The last ingredient of maturity I want to talk about is a changed relationship to desire itself, of all kinds. We notice this in spiritually developed people: the peacefulness, the stability, the way they can deal with adversity, rejection, rebuffing, tragedy. You feel they can handle anything. One of the important lessons of wilderness is the fact that in the wilderness there is nothing for you to do. You are not in control: you don’t have any power. When you see a tree that is dying, you let it die: you don’t try to prune it back to life or fertilize it or water it or anything else. You just walk on. It doesn’t need you to play messiah to it, the way Strayed tried to play messiah to her mother. The tree will die: fine. The birds of the air will nest in its rotting cavities. Wilderness is a place where you aren’t being constantly roasted in your desires to change everything, because there such desires don’t mean anything. This is one of the differences between living in the woods and living in a house, a tension I constantly have to manage. In the woods you can just be an observer of the life that is there; but in your house you are constantly wrestling with your ambitions, because everyone has ambitions for their own house. In the true wilderness your ambitions don’t mean anything. Life is precious in itself, without any value needing to be added to it. It doesn’t even need the value of human goodness – it can be good even if people go on being evil to one another and marring everything they touch. This is the ultimate religious affirmation, though religions are always caught in the tension (as is Strayed and everyone else) between affirmation of the whole and affirmation of the ethical ideal which a reverence for the whole naturally produces. We achieve this paradoxical bipartite affirmation only in the face of our own desires to control everything, to re-write the script of the world and make it conform to our own expectations. To live constantly with this unfulfilled desire is suffering:

It took me years to take my place among the ten thousand things again. To be the woman my mother raised. To remember how she said honey and picture her particular gaze. I would suffer. I would suffer. I would want things to be different than they were. The wanting was a wilderness and I had to find my way out of the woods. (27)
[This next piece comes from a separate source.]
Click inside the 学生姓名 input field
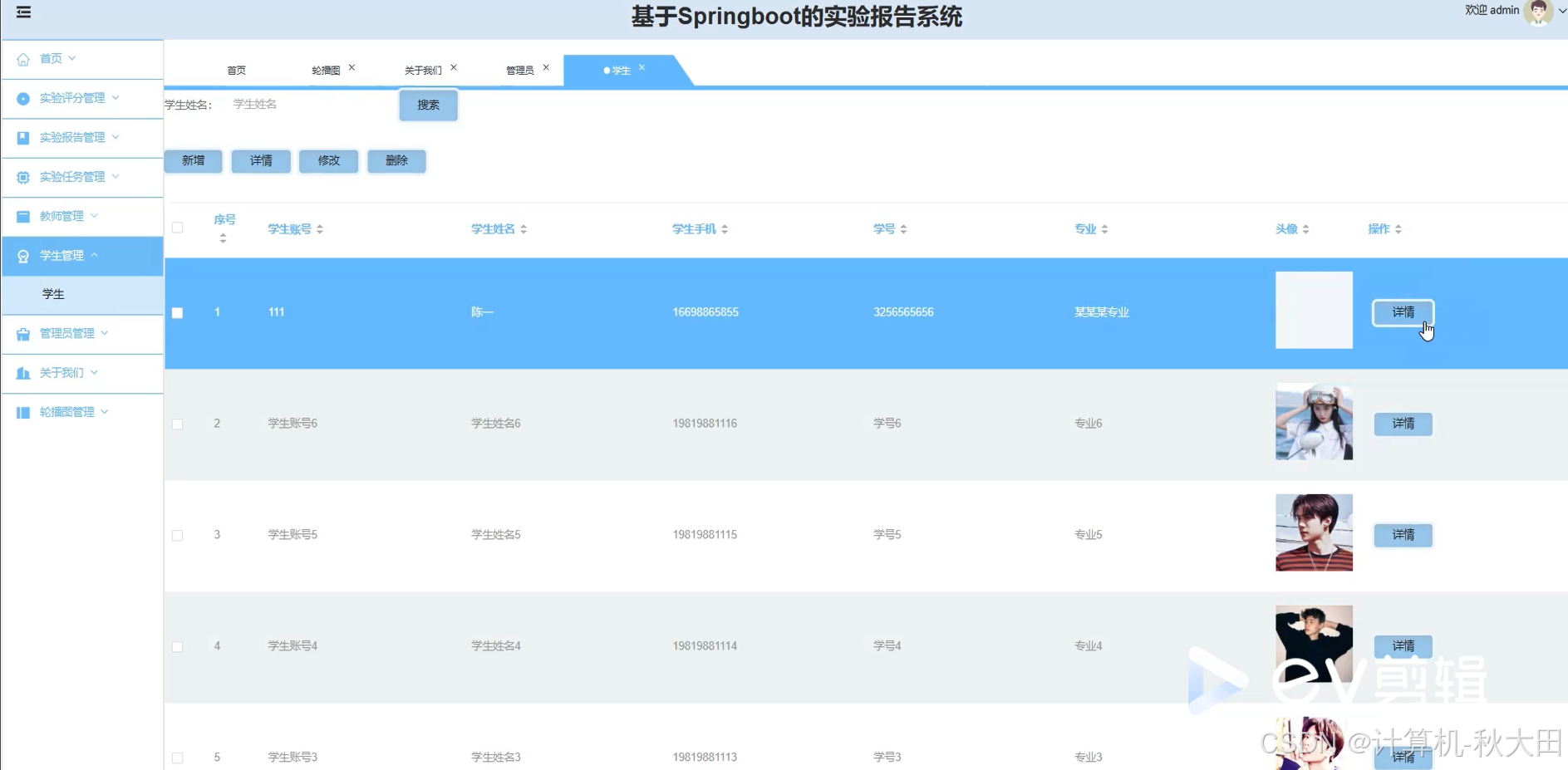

You can live in the world without associating yourself entirely with your desires for its betterment. Those desires don’t go away, but they take their place among the other things. And this insight is one of the things which distinguishes the person who has had a real experience from the person who grabs onto a religious ideal for self-aggrandizement: the latter person often becomes a dangerous zealot. The person with the real experience knows her place is small, and everything worthwhile will require work. Which is fine. You realize you might not be so good at running the world anyway. You realize how sacred it is that everyone else gets to make their choices as well. You try to help them get to the other side – to that place Strayed describes, the end of the trail, the Bridge of the Gods – knowing that there is no more beautiful thing than that, but you know you cannot do it by airlifting them to the end, any more than you can ripen an apple by throwing it into the fire. You burn with desire, but don’t need to claw desperately at the things you want anymore. Patience becomes possible. Even with the people you love. Even with yourself.
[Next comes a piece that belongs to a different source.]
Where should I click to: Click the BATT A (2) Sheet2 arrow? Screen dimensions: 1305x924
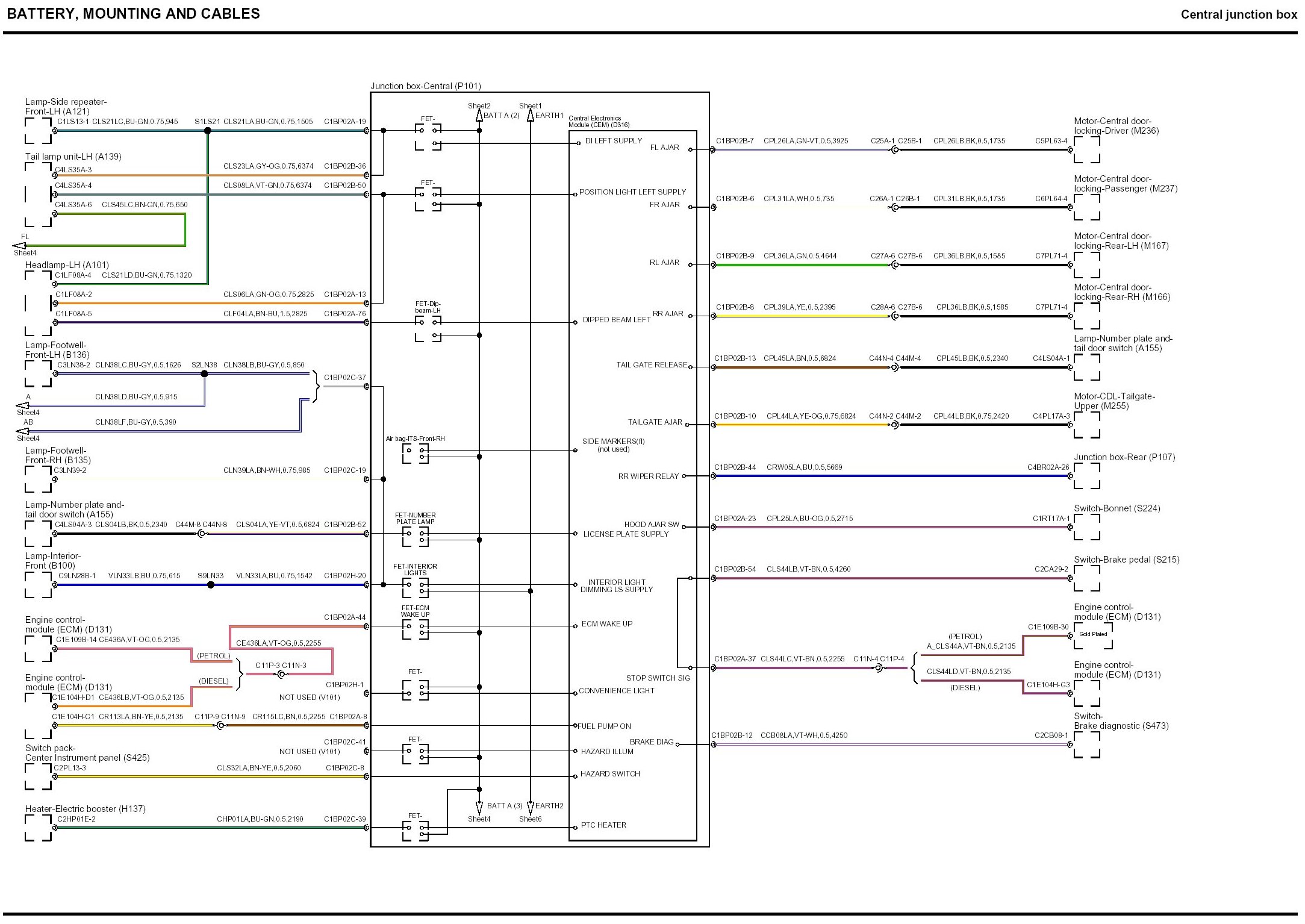[479, 115]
It was all unknown to me then, as I sat on that white bench on the day I finished my hike. Everything except the fact that I didn’t have to know. That it was enough to trust that what I’d done was true. To understand its meaning without yet being able to say precisely what it was, like all those lines from The Dream of a Common Language that had run through my nights and days. To believe that I didn’t need to reach with my bare hands anymore. To know that seeing the fish beneath the surface of the water was enough. That it was everything. It was my life – like all lives, mysterious and irrevocable and sacred. So very close, so very present, so very belonging to me.